Fifty years ago today, on July 29th 1966, a man by the name of Lt. Col. Francis
Adekunle Fajuyi gave his life in defence of our country and the then Head of
State, General Johnson Thomas Aguiyi-Ironsi. His killers were a group of northern
army officers who participated in the so-called northern "revenge coup" of July
29th 1966. No less than 300 Igbo army officers were slaughtered that night
together with a handful of yoruba soldiers, including Fajuyi.

Major General Fajuyi was a yoruba man who opted to die in defence of an igbo Head of
State. This was not only honorable and courageous but it was also unique and
unprecedented. He was a selfless hero and a man that we shall honor and immortalise
in the new Nigeria that is to come.

Those that murdered him, General Aguiyi-Ironsi and the famous 300 in cold blood that
night are still running the affairs of our country till today. They determine who is who
and who gets what. They decide who our President will be and how long he will remain
in power. As a matter of fact their hateful hegemony and evil intentions are even more
pronounced and frightful today than they were in 1966 and their grip on the levers of
power in our country is even stronger.

Today they are fully in charge and some of those that actually shot Fajuyi are fully
behind them. Yet despite their intention to dominate, silence, break and destroy the rest
of us one thing remains clear: the Fajuyi spirit of courage, unity, selflesness and
sacrifice has been imbued by millions in the southern and Middle Belt regions of our
country.

These are men and women that are prepared to stand shoulder to shoulder with the
oppressed of our nation, whether they be Niger Deltans, Igbos, Yorubas? Middle Belters
or anything else. These are men and women that are prepared to resist the perfidious
religious and ethnic agenda of the "born to rule" in our midst and that recognise the fact
that they regard the rest of us as nothing but slaves. When it comes to southern rights
and interests we the Yoruba particularly must learn a lesson from our own son Fajuyi
and emulate his example.

Like him, if necessary, we must be ready to sacrifice our lives and liberty in defence of
any or all of our southern and Middle Belt bretheren that are facing persecution,
genocide and injustice at the hands of our collective slave masters. It is also time for
us to appreciate the fact that if we truly want to be free we must extend our hand of
friendship across the River Niger to the Igbo and we must see their bitter travails as
being ours as well.

We must also feel the pain when an Igbo or Niger-Deltan youth is slaughtered by
President Buhari's army in the name of "crushing all opposition and dissent" and
"keeping Nigeria one". We must also feel the pain when an Igbo or Niger-Deltan youth is
slaughtered by President Buhari's army in the name of "crushing all opposition and
dissent" and "keeping Nigeria one".

We must acknowledge the fact that Nigeria cannot remain one as long as there is
ethnic and religious bigotry, oppression and injustice. We must appreciate the fact that
there can never be southern, or indeed Middle Belt, emancipation without southern unity.
Fajuyi understood that point 50 years ago. Consequently he opted to resist the evil in
the and and die for it. He was indeed a true martyr. He paid the supreme price for his
fellow southerner and he stood against northern adventurism, oppression, domination
and hegemony. 50 years later it is time for the rest of us to do the same.
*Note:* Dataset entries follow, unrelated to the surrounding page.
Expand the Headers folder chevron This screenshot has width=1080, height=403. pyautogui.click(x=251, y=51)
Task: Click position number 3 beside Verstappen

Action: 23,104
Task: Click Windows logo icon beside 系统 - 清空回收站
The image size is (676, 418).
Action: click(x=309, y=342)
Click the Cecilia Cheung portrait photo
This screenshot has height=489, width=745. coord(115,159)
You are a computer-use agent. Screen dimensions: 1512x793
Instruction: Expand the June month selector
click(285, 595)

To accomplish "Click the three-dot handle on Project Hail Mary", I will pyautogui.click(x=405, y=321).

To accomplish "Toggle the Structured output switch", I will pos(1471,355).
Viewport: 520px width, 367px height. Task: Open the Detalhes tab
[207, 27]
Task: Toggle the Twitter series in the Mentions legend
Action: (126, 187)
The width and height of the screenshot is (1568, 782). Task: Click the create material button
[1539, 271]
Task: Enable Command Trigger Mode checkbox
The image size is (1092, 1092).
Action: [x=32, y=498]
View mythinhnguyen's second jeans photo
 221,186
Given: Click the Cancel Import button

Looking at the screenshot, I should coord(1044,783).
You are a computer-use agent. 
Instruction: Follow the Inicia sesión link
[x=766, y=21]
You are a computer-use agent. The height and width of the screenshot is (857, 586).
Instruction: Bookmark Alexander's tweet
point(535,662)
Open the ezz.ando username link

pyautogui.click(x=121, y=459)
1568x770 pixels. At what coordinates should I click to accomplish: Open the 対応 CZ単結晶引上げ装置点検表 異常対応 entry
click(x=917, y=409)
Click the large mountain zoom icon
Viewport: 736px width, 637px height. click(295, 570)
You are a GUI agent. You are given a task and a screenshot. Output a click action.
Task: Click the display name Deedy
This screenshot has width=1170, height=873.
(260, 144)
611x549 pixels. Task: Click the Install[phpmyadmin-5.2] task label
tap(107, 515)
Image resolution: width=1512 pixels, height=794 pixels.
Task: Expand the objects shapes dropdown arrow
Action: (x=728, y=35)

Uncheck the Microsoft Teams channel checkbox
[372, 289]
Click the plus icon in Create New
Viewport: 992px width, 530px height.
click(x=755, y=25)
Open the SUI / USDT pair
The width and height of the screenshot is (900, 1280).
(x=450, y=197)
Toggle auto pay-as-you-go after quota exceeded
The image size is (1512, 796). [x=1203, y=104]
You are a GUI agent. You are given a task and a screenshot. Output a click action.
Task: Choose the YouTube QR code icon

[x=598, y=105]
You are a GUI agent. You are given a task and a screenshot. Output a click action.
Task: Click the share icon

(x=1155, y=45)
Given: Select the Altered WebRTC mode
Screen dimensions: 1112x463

It is time for us to acknowledge and honor his sacrifice and come together as one. It is
time for us to stand up, look at our collective oppressors in the eye and say "no more".
No longer should we bow our heads in submission, servility and shame. It is time for us
to rise up, invoke the power of the Living God and be men. May the gallant and
beautiful soul of Major General Fajuyi continue to rest in eternal peace and may those
that murdered him 50 years ago be brought to justice.